Dataset excerpt
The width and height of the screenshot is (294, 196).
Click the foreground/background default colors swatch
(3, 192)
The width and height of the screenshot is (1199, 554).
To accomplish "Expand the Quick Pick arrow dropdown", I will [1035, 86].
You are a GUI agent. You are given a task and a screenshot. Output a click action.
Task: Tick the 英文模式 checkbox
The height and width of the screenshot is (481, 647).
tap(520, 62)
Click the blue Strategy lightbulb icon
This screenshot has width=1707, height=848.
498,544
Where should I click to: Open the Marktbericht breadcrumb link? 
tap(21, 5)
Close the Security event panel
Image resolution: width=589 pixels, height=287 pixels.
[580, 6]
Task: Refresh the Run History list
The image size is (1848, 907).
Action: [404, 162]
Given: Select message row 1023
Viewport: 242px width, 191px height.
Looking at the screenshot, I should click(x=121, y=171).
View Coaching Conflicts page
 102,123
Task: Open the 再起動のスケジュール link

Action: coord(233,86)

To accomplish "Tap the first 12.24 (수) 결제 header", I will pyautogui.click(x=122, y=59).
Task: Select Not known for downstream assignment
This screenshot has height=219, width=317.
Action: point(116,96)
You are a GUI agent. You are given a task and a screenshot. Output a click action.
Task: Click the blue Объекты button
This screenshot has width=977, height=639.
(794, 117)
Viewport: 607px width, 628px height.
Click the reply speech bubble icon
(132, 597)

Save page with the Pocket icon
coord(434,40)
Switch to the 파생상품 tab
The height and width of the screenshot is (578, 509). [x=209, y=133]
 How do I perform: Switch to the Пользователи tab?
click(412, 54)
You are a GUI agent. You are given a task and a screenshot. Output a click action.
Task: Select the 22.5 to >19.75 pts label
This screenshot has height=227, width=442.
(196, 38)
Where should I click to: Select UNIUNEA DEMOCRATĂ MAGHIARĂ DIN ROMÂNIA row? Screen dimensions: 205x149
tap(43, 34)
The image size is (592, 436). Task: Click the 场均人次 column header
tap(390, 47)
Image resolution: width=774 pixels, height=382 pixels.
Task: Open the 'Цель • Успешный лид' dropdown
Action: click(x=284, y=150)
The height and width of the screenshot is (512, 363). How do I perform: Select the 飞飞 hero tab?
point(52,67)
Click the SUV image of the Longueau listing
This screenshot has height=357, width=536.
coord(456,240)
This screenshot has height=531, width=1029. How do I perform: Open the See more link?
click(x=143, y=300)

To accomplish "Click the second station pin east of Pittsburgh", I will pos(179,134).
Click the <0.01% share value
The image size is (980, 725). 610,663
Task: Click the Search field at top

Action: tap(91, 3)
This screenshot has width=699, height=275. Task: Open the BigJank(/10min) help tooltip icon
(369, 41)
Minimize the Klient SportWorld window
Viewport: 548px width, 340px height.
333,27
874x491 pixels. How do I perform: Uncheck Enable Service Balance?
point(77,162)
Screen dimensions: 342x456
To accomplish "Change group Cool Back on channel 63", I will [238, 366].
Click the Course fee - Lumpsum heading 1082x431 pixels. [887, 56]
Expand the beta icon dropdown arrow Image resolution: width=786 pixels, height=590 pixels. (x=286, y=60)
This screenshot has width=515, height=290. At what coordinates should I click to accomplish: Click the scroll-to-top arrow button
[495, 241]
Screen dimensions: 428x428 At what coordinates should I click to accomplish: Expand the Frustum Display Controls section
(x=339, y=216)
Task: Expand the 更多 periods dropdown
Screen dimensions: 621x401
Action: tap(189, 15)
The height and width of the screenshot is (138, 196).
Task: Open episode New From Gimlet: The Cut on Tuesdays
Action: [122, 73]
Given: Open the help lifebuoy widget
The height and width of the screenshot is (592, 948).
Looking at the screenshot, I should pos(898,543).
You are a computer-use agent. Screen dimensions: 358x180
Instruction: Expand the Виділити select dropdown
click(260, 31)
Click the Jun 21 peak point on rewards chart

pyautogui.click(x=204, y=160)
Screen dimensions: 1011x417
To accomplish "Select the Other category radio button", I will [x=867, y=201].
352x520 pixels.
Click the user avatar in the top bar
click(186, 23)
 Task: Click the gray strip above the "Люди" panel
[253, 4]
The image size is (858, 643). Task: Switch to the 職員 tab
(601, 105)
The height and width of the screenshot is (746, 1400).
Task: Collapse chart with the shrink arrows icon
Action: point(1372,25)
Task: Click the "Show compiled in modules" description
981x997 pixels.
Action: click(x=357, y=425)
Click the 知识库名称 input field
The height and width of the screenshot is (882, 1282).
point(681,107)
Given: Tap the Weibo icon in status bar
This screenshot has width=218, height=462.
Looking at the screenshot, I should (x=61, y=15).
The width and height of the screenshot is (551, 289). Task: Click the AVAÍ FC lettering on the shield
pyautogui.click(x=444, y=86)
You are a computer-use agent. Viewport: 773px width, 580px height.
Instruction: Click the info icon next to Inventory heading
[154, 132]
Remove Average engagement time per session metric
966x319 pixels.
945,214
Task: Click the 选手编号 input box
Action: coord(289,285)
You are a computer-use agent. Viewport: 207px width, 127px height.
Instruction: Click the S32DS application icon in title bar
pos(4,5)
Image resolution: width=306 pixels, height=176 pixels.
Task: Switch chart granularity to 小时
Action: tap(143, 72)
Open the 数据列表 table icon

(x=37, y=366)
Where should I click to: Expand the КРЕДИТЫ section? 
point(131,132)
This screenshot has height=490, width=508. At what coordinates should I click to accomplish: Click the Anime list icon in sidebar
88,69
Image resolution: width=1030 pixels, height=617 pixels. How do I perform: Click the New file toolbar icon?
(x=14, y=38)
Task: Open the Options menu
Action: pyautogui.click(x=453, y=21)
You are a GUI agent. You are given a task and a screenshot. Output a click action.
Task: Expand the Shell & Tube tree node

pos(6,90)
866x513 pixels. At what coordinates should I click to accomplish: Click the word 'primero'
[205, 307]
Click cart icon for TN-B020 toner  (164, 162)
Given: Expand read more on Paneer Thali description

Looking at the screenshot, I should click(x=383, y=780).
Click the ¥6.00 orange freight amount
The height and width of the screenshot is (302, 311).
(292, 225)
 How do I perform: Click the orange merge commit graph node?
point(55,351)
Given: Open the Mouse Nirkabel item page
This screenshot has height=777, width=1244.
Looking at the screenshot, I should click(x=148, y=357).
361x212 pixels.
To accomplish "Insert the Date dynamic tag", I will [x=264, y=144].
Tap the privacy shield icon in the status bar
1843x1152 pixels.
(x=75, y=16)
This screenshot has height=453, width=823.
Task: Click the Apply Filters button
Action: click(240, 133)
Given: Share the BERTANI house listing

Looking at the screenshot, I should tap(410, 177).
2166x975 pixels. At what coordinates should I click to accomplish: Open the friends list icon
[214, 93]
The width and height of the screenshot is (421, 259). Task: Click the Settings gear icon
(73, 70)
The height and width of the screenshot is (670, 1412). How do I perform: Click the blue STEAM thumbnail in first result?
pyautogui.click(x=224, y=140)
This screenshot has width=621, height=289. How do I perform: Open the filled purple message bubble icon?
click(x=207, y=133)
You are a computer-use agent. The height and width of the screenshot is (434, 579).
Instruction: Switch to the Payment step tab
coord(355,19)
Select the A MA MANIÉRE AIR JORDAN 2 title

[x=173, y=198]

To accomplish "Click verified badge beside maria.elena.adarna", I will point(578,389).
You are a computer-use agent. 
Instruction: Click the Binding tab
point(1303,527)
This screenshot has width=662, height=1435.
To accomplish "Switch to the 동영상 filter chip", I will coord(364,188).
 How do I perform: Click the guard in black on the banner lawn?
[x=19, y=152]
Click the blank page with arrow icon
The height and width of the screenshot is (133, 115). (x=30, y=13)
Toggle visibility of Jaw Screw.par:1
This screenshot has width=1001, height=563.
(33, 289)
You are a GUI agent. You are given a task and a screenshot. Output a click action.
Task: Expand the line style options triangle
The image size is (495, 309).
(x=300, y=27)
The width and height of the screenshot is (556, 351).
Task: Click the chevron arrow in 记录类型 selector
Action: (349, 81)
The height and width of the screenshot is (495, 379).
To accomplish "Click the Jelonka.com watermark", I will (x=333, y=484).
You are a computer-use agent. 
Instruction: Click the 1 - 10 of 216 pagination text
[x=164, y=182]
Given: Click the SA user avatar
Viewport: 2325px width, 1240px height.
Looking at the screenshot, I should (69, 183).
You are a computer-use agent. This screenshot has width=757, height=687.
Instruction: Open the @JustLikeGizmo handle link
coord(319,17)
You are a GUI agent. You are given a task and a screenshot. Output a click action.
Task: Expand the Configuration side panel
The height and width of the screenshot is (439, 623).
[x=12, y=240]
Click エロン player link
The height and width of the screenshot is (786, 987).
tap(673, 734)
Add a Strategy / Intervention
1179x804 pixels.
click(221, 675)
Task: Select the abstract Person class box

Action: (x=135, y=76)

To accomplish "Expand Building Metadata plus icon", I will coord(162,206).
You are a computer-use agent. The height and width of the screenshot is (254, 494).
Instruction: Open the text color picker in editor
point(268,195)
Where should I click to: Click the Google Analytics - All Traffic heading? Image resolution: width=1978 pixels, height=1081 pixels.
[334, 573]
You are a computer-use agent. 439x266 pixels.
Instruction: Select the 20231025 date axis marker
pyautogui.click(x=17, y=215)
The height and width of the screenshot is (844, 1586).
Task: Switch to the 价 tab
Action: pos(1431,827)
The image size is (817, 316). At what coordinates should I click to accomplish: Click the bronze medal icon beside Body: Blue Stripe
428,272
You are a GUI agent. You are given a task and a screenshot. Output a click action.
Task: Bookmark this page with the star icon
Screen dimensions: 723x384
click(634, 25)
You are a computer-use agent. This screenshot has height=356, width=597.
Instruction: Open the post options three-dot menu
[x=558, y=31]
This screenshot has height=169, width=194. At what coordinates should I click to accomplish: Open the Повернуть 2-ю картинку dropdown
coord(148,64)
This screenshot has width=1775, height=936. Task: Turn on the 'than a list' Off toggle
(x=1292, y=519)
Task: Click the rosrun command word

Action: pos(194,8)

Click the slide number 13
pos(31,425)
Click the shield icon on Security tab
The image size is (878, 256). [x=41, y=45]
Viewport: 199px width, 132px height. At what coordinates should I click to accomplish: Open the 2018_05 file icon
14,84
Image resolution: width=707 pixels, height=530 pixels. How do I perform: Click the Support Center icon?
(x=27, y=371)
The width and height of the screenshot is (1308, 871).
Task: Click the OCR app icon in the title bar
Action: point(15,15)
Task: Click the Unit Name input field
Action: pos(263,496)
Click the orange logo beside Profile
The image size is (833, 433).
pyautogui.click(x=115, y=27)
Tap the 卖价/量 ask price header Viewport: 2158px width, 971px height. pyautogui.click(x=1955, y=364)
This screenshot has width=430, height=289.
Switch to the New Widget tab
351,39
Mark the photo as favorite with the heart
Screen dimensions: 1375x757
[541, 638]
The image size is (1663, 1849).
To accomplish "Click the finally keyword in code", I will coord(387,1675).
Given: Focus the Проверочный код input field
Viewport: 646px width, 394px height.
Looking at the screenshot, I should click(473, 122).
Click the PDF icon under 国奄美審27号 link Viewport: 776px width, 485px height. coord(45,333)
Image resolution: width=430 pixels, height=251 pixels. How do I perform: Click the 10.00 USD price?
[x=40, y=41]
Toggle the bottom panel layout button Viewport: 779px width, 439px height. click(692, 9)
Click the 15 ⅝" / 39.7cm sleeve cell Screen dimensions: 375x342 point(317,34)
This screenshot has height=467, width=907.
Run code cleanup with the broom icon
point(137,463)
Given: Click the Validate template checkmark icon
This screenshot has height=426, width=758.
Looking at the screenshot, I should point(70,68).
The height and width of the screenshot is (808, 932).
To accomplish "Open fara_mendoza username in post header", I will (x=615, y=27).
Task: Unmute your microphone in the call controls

_Given task_.
Repeat word for word every line of the listing, from the line containing "The height and width of the screenshot is (512, 363)." down to the line containing "Action: tap(91, 3)", including both of those lines.

_Exercise response_.
The height and width of the screenshot is (512, 363). How do I perform: Select the 飞飞 hero tab?
point(52,67)
Click the SUV image of the Longueau listing
This screenshot has height=357, width=536.
coord(456,240)
This screenshot has height=531, width=1029. How do I perform: Open the See more link?
click(x=143, y=300)

To accomplish "Click the second station pin east of Pittsburgh", I will pos(179,134).
Click the <0.01% share value
The image size is (980, 725). 610,663
Task: Click the Search field at top

Action: tap(91, 3)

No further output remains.